The time-travel part of the video is 27:25 minutes long. Which means that we are going ~10
^{99}sec/sec speed in the last few seconds, or around 2.3 x 10
^{81} ages of the universe each second. That brings a lot of perspective. The
other video of melodysheep goes at a constant speed of 2.2 x 10
^{6} years/sec. If the same rate were to be applied to this video then it wouldn't last 10 minutes as the first one but around 10
^{69} times the entire history of the universe until now. So obviously they decided to have totally different rules from the first video.
Let us assume 1 trillion times more speed than the first video then, or 2.2 x 10
^{18} years/sec. At this speed the entire history of the universe until now would last 6 nanoseconds, or something like a millionth of the duration of a single frame of the video (crazy fast). But still that would make the second video 10
^{57} times longer than the entire history of the universe. Even if we use a rate 10
^{50} faster than the previous video (100 quindecillions times faster) the video would still last 10,000,000,000,000,000,000 times longer than the age of the universe.

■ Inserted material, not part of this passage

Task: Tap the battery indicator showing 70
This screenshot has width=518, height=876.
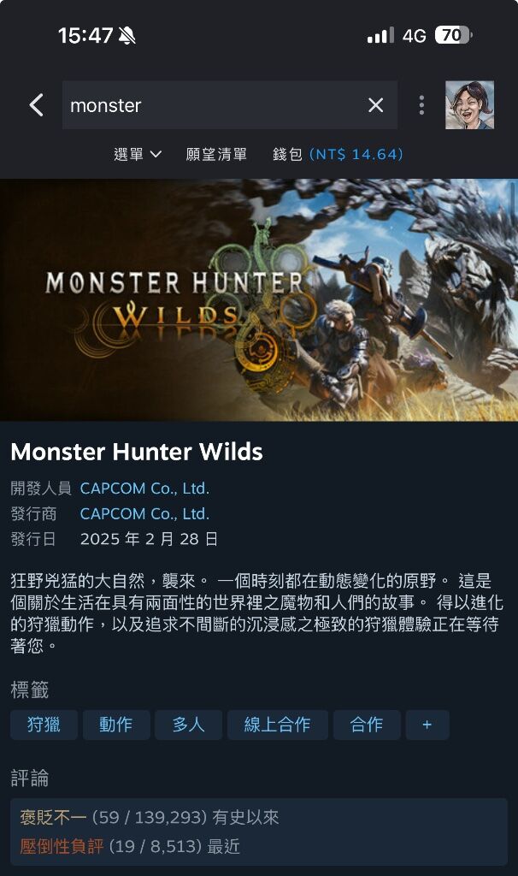Action: (453, 36)
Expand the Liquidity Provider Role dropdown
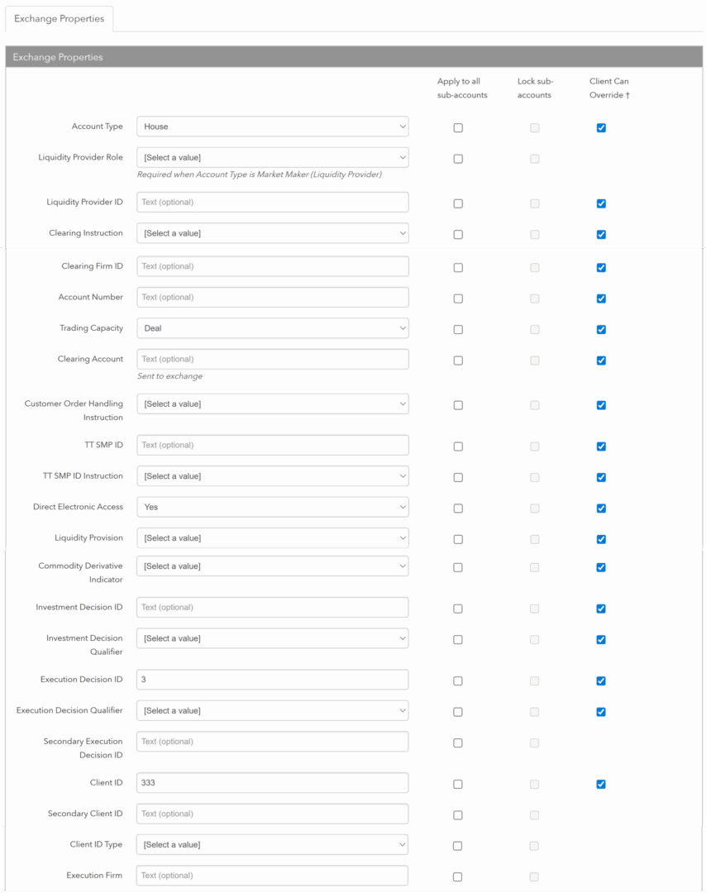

The only possibility is to make the second video go at 10
^{69} times the rate of the first, in that case, you would only need to wait the age of the universe to finish it. But there is an interesting thing. The end of the stelliferous era, when the last star dies and faints out, at this crazy speed would last less than the planck time, an infinitessimal amount of a fraction of a nanosecond of this 13 billion year long video. Even the last proton decay (if it is possible), the dissolution of all matter in the universe (for which we would have to wait for thousands of trillions of trillions of trillions of years in real life) would only last a 0.0000000000000000000000004% of a nanosecond of the entire video. Think about that, in just a crazy small fraction of a nanosecond the entire history of planets, life, stars, galaxies, clusters, all matter would be concluded, the remaining billions of years of video would be just black holes and their evaporation. The universe is so young that we are just unable to grasp it.
So, that means a constant rate, even if extremely large, would be a problem for this video. The video coudn't be made in constant scale, nor even in linear scale, increasing the rate more and more. That's why it really has to be in exponential scale, increasing the rate of the flow of time exponentially. That is terrible for our sense of scale, we can't comprehend with this or any conceivable video the crazy amounts of time the universe will manage.
One last thing. The video ends when each particle in the universe is so distant from any other that even at light speed it would never reach to interact with the other in an expanding universe. This is when time starts to be meaningless since there can't be any physical event to register a succesion of causes and effects. But this is because the universe has an accelerated expansion. If the universe is more "static" then at this time the entropy of the universe would have reached its maximum and all that would be left is an homogenous soup of interacting subatomic particles in thermal equilibrium. In this scenario there can be statistical fluctuations that decrease momentarily the amount of entropy at different scales, spikes of "order" in "the soup". There are
mathematical models that allow us to calculate the estimated time needed to make a fluctuation of a specific size in the soup to occur with some probability.
For example, it has been estimated that for a fluctuation to
generate a brain our of this "soup of dissorder" you would need something like 10
^{10^50} years, or 10
^{100000000000000000000000000000000000000000000000000} years. That number has 100000000000000000000000000000000000000000000000000 zeros. Compare that with the 93 zeros of years of the timespan covered by the video. What the video shows is a crazy small fraction of time compared to what would be needed to show a concious being pop-up by a sudden statistical fluctuation. But even if that is true, using the increasing exponential rate of time used in the video we shouldn't be there in to much time..... right? Wrong, because even with an exponential growth of the rate at which time flows you would still have to wait 3.8 x 10
^{33} times de current age of the universe to get to that part of the video. Each 5 seconds doubling the speed of the video and still you would have to wait an incomprehensible amount of time to see that episode of the history of the universe. But when you reach that part of the video it would be quite fun, each few seconds a conscious being would pop-up into existence, and many other things, few seconds later that would start to become very usual as the speed of the video increases more and more, eventually there should be a moment when the entire universe could pop-up into existence again but this instant is way, way farther away, around a googolplex of times more than the time you would have to wait to get to the Boltzman brain part of the video (remember, this is with exponential increse in the speed of the video).